• _Supplied records_:
-*-*-

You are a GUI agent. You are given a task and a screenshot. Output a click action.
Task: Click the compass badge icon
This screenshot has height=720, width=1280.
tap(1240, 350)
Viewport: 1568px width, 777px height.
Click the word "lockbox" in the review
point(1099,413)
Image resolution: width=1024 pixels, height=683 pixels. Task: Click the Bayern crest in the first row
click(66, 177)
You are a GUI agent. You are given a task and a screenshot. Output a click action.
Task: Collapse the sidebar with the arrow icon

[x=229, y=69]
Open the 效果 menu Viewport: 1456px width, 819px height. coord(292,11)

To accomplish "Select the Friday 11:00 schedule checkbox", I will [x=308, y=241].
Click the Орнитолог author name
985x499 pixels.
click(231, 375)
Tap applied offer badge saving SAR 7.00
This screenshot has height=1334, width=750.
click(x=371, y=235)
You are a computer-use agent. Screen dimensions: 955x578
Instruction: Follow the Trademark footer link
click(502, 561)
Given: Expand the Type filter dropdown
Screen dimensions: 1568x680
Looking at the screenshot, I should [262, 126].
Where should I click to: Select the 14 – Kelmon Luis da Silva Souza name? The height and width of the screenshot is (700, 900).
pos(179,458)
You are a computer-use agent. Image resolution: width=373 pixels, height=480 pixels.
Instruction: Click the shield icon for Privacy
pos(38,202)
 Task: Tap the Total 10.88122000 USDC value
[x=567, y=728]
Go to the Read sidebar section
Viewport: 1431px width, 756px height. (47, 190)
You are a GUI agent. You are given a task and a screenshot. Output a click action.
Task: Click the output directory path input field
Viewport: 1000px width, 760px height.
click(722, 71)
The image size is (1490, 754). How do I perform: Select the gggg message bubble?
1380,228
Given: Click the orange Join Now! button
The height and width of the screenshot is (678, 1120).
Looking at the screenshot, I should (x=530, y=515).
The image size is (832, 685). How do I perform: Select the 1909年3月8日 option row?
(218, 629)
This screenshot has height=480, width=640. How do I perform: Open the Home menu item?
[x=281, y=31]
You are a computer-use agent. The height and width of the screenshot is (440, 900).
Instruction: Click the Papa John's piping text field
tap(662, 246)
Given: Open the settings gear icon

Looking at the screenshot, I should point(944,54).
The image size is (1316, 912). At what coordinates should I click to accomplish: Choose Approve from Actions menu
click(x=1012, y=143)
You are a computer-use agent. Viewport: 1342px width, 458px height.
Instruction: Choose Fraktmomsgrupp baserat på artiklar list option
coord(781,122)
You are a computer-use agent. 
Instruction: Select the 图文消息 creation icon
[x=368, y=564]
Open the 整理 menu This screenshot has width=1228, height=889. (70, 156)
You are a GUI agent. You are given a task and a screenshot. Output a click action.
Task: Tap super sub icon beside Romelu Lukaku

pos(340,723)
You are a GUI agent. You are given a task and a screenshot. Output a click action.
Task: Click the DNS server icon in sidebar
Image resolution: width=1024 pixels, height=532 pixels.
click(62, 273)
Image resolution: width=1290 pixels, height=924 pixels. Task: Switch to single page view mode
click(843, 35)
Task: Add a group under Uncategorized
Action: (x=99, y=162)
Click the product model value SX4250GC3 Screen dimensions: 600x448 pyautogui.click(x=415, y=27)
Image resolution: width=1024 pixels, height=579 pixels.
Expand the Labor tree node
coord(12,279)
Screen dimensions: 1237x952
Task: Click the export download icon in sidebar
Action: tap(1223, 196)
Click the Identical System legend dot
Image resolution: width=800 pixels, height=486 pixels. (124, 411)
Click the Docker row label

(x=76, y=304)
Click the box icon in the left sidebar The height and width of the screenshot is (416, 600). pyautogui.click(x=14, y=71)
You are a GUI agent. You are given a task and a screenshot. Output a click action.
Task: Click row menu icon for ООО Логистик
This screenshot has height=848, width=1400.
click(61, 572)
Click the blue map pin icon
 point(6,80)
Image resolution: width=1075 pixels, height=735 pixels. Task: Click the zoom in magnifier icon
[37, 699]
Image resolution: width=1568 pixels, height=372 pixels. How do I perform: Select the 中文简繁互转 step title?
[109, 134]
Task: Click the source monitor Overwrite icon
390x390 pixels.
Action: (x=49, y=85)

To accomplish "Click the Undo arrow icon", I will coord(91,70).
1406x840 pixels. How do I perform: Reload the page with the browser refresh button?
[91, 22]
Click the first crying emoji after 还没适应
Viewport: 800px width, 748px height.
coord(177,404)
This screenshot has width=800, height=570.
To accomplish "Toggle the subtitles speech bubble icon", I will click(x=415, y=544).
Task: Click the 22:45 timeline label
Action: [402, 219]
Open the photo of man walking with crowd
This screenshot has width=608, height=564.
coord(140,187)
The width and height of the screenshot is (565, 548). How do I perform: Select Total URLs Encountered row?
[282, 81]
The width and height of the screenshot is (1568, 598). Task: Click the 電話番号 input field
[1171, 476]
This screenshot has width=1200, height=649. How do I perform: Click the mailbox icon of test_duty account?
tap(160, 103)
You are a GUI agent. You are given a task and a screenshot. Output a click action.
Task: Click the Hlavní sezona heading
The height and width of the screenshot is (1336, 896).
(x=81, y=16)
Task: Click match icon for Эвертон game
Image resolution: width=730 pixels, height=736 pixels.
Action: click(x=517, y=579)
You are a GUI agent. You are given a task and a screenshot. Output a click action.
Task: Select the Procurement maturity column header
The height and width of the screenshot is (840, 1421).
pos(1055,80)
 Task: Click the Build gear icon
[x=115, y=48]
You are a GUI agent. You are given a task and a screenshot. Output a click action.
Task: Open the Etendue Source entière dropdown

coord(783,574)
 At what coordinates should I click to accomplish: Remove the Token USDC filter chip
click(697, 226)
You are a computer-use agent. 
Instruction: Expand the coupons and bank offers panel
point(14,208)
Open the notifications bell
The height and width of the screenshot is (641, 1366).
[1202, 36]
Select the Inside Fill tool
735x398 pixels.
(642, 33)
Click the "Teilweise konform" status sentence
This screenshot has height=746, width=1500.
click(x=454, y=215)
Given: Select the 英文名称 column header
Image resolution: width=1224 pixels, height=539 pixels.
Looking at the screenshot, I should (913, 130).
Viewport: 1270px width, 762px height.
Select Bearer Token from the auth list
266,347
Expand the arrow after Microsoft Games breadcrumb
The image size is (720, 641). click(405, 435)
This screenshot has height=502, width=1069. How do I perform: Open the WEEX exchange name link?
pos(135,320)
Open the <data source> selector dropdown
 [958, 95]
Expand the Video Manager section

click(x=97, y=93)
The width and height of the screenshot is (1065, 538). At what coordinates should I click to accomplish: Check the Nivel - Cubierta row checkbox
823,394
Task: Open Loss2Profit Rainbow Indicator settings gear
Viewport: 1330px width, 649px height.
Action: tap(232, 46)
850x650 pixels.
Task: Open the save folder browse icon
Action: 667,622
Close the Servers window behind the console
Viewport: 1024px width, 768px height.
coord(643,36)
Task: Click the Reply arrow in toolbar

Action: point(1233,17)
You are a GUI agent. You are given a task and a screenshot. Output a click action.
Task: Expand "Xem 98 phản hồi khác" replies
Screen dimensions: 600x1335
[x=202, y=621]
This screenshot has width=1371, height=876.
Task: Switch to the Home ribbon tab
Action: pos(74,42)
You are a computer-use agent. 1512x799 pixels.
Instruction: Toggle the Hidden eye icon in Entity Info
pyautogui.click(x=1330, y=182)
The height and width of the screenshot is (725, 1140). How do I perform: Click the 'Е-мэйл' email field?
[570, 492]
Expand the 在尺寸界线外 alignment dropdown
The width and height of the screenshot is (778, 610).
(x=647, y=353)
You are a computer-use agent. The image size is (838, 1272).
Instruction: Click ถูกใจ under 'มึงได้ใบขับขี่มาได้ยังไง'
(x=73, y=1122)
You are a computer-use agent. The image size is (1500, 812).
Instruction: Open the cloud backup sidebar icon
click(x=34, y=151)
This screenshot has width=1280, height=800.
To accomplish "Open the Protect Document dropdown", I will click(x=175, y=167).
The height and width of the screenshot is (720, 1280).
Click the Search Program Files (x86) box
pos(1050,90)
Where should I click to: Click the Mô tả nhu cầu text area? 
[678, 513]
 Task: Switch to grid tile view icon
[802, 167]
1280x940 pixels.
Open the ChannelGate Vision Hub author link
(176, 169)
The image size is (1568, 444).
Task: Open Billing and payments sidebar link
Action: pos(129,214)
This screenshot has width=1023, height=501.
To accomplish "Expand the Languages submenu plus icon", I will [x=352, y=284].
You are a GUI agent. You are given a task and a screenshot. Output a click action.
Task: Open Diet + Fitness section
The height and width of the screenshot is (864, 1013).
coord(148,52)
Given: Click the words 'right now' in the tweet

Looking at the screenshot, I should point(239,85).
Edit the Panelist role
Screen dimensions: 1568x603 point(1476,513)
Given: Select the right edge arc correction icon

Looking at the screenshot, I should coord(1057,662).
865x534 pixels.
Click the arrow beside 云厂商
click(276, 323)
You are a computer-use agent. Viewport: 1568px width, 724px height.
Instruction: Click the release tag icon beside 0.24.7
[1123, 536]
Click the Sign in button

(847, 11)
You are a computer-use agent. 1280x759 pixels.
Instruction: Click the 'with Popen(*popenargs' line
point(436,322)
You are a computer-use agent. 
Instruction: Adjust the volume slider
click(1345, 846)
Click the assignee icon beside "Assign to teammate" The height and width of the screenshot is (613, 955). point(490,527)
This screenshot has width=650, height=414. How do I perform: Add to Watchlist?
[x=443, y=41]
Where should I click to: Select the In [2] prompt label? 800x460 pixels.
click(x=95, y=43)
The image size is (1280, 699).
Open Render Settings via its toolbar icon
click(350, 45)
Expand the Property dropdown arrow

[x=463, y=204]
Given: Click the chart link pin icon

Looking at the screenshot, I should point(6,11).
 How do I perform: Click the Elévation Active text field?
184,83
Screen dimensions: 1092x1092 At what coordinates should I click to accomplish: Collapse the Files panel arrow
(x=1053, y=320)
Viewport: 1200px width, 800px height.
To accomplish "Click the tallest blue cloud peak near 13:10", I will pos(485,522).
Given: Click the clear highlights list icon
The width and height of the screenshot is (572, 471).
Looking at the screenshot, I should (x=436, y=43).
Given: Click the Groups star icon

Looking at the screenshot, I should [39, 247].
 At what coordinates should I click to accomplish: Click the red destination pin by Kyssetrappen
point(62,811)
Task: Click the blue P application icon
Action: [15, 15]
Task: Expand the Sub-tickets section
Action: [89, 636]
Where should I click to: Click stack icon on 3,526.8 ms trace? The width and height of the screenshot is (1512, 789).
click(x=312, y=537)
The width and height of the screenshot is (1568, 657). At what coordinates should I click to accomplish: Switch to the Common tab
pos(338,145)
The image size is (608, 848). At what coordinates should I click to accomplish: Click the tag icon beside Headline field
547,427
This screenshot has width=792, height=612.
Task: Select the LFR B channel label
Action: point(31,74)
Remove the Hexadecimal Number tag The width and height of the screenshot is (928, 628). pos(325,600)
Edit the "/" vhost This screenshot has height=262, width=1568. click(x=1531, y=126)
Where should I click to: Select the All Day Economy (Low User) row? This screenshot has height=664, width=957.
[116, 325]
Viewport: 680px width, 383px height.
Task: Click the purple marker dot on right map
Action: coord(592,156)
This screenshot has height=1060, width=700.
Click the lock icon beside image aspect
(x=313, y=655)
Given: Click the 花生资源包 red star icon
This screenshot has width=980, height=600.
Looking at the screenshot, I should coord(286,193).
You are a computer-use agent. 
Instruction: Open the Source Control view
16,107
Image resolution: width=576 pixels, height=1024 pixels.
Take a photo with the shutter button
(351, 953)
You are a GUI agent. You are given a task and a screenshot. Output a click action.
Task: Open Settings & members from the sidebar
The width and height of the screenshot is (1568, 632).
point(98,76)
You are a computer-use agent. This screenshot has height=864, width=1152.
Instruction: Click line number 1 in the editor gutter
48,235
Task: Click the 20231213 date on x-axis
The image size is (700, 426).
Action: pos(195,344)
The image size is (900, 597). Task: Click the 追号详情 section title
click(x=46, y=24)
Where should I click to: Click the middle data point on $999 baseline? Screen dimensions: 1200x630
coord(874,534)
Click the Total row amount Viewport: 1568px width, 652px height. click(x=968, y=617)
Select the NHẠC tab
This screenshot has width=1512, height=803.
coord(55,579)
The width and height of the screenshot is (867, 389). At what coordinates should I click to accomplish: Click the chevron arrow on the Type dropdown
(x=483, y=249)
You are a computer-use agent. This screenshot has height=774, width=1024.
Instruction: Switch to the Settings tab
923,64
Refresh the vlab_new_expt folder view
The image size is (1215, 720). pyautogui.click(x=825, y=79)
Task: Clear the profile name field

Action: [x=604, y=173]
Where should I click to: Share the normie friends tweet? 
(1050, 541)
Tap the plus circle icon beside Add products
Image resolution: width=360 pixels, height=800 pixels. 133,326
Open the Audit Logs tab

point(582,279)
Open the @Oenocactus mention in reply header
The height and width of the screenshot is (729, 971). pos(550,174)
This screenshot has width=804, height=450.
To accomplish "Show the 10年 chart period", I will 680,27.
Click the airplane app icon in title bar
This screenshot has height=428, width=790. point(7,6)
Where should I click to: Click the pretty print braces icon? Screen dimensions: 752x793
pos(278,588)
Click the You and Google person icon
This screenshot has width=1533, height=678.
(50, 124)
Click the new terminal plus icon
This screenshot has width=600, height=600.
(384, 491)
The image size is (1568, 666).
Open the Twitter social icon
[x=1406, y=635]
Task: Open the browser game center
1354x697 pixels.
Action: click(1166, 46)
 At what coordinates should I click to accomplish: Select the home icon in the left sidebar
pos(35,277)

-*-*-

• _What you are asked to do_: From the records above, copy only the lines starting with the line that holds "The image size is (832, 685)." and going on through the line that holds "You are a computer-use agent. The height", exactly as written.

• _Answer to the problem_:
The image size is (832, 685). How do I perform: Select the 1909年3月8日 option row?
(218, 629)
This screenshot has height=480, width=640. How do I perform: Open the Home menu item?
[x=281, y=31]
You are a computer-use agent. The height and width of the screenshot is (440, 900).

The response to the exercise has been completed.